Pasada esta época de
travesuras se me dio por algo más macabro. Viajé unos cuantos kilómetros
colándome en trenes y aviones —es una de las ventajas de ser espíritu, jeje— y
me instalé en mi propia casa, donde había vivido con mi mujer, a ver cómo
estaba el panorama por allí. La verdad es que esperaba encontrarme una especie
de funeral permanente, pues como os dije, morí joven, y eso siempre es peor que
cuando a uno le llega su hora con lógica.
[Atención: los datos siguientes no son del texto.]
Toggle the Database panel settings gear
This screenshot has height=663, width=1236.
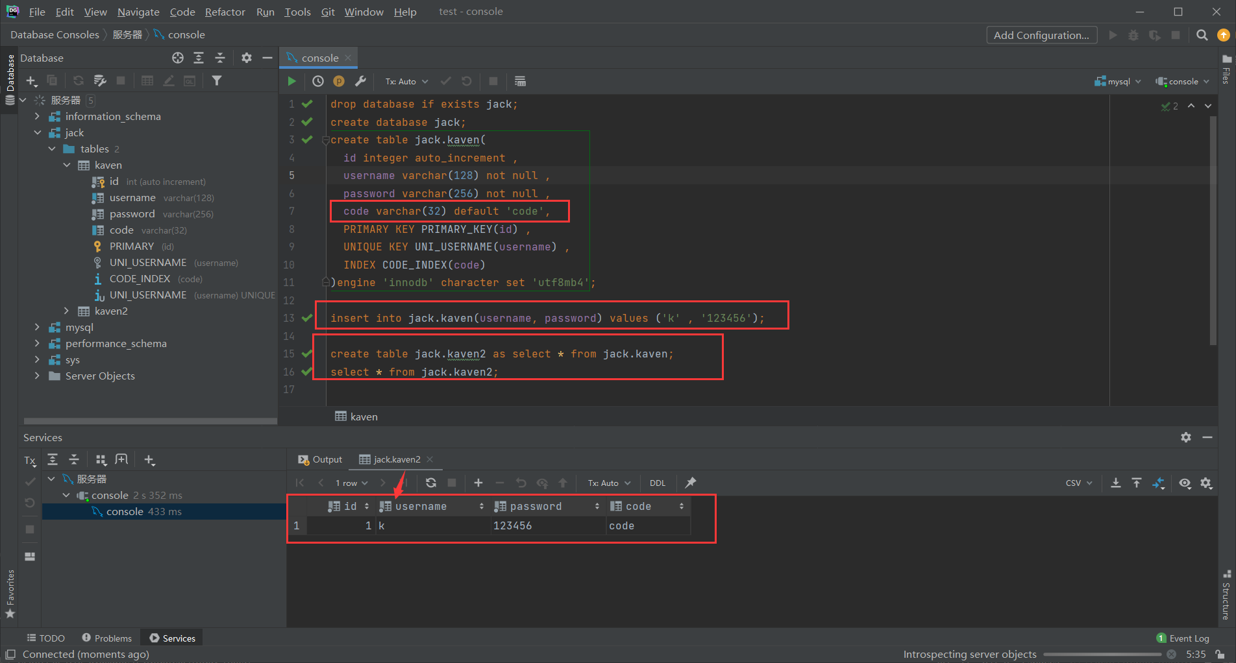click(x=246, y=58)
Pero no fue así, ni mucho menos.
Después de días de
observación puedo resumiros con cierta precisión esa realidad. Mi mujer
adelgazó. Nunca estuvo gorda, ojo, pero ahora se había quitado ese kilo de más
del culito y tenía un tipazo impresionante. También se soltó literalmente la
melena y ya no lucía coleta, y vestía con colores alegres y vestidos cortos,
lejos del luto que me esperaba y, lo que es peor, más lejos aún de las telas
largas y de colores apagados que se ponía cuando estaba a mi lado.
El motivo de su renovación fue que renovó también sus compañías. Y sí, como estaréis ya imaginando, me
refiero a otro hombre. Un chico guapo y joven, de más o menos mi edad, se
paseaba ahora por allí, comía en mi sitio de la mesa, se sentaba en el sofá del
salón, cagaba en mi retrete y ocupaba mi lado de la cama, haciéndole el amor a
mi mujer con una frecuencia que ya quisiera para mí. En fin, pensé, ha
encontrado a otro amor; que sea muy feliz.
Cierto es que, una vez
convertidos en espíritus, ya no poseemos sentimientos, sólo el dolor físico
ante las torturas punitivas, pero noté un pinchazo terrible cuando el perro,
nuestro perro, el perro de mi mujer que ya se había acostumbrado a mí y tanto
me quería, se volvía ahora loco por aquel hombre y le lamía, le saltaba, quería
jugar con él. Por dios, ¡si a mí me costó años que ese chucho me aceptase! No
comprendía por qué le había aceptado a él tan rápido. ¡Eso significaba que
aquel era sin duda el hombre de la vida de mi mujer!
Y ya lo último fue
encontrar la casa completamente carente de recuerdos míos. Entiendo que quite
mis fotos en presencia de otro hombre. Hubiera resultado violento. ¡Pero que ni
siquiera conserve los cuadros que compré, mis libros o los recuerdos de
nuestros viajes es algo que no comprendo! Parece como si me odiara o como si
quisiera borrarme del todo y, joder, creo que tampoco fui tan mal marido.
Tengo la impresión de
que con mi muerte nació una nueva ella
más guapa y vital, más feliz. Vamos, que se ha quitado un gran peso de encima.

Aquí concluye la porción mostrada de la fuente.